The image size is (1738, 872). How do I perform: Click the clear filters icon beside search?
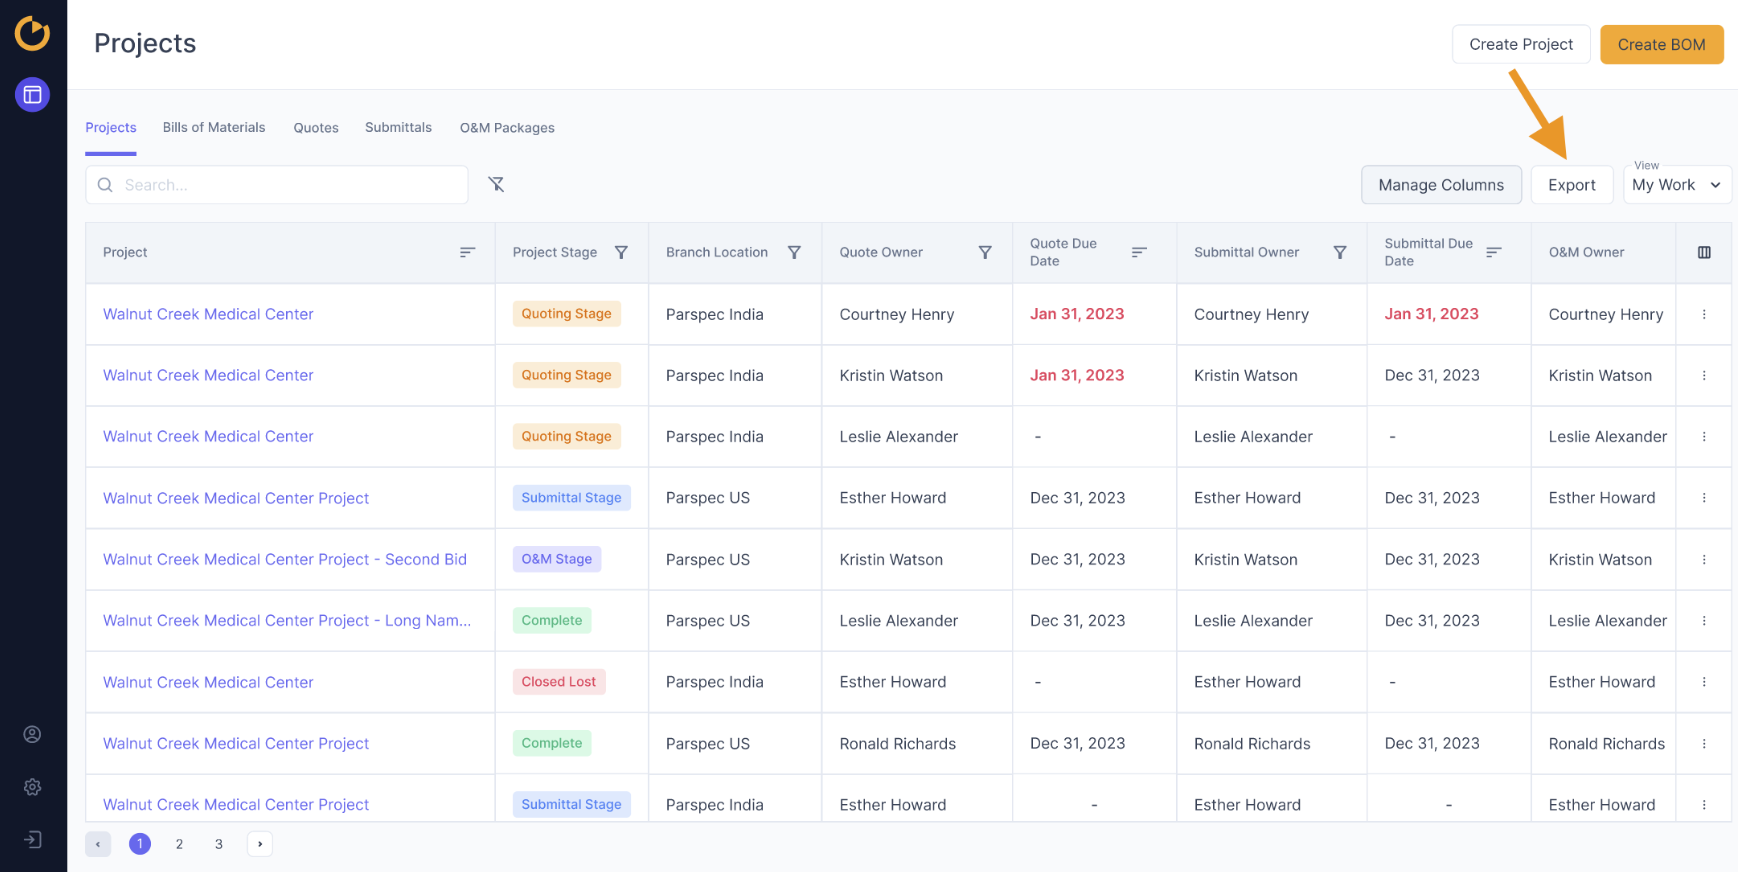coord(496,184)
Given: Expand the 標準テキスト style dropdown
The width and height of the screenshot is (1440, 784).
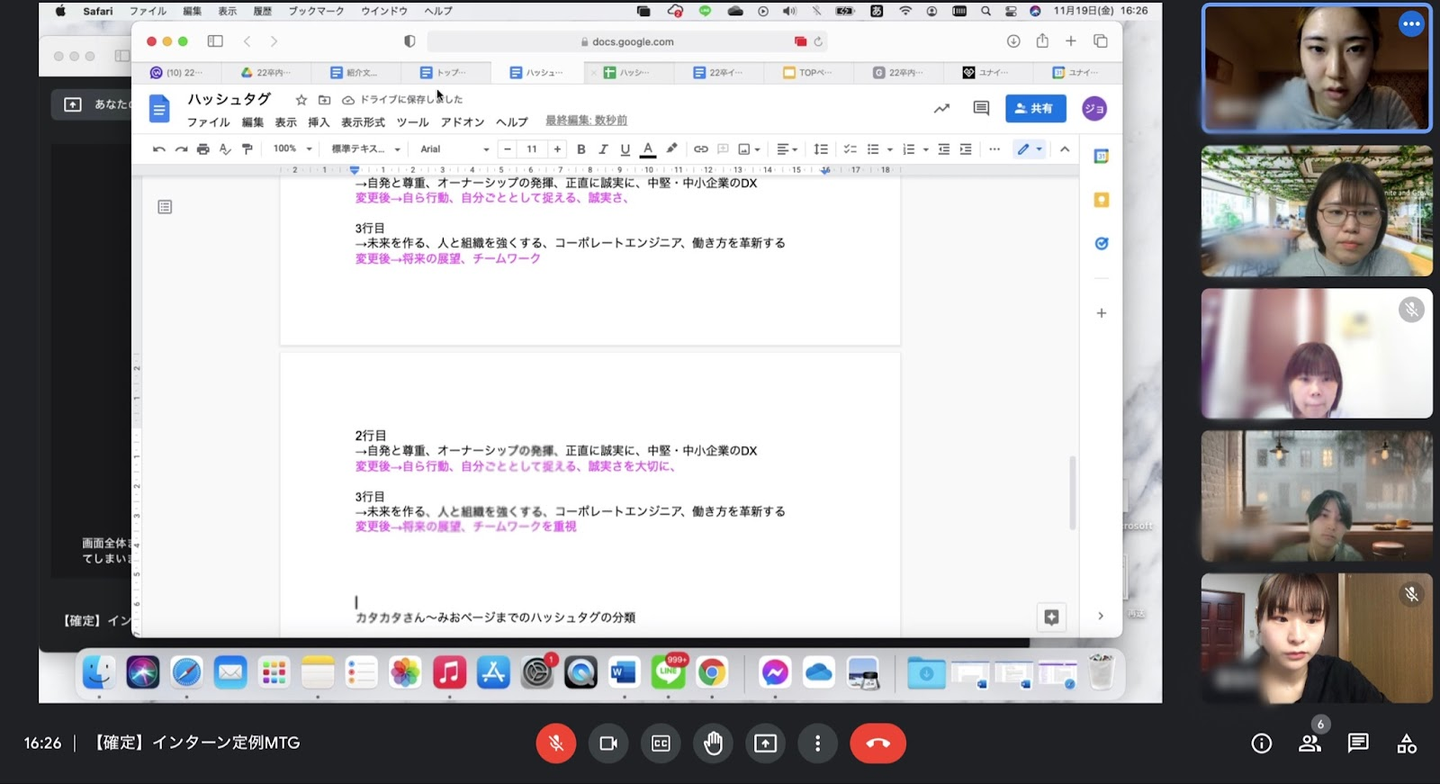Looking at the screenshot, I should pos(366,149).
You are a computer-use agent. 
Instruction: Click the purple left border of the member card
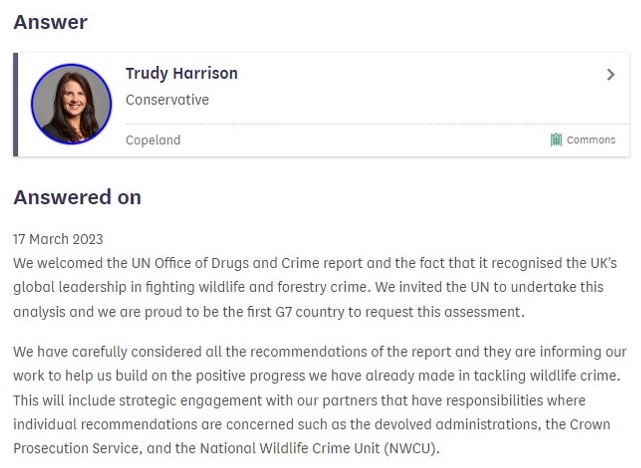(x=16, y=104)
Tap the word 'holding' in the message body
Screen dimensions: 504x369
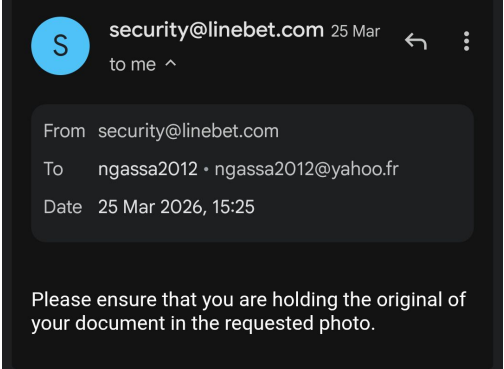(x=305, y=300)
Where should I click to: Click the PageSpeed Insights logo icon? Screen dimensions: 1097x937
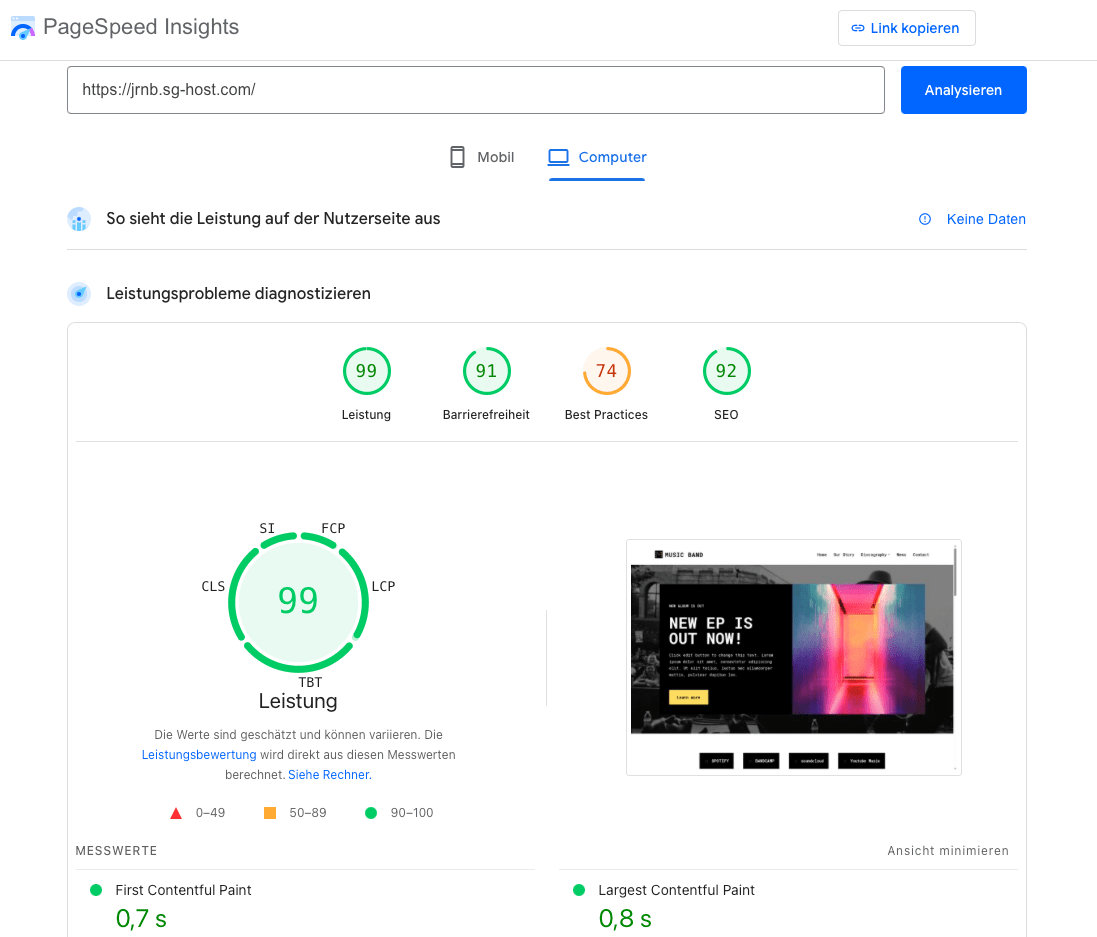tap(23, 27)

-.-.-

Rewrite all the records above, replacing "icon" with "button" and keeping everything else the same. Leave the pictures out of your answer.

▶ _Answer_
The image size is (1738, 872). How do I perform: Click the clear filters button beside search?
coord(496,184)
Given: Expand the 標準テキスト style dropdown
The width and height of the screenshot is (1440, 784).
Looking at the screenshot, I should pos(366,149).
You are a computer-use agent. 
Instruction: Click the purple left border of the member card
(x=16, y=104)
Tap the word 'holding' in the message body
Screen dimensions: 504x369
(x=305, y=300)
Where should I click to: Click the PageSpeed Insights logo button? Screen dimensions: 1097x937
tap(23, 27)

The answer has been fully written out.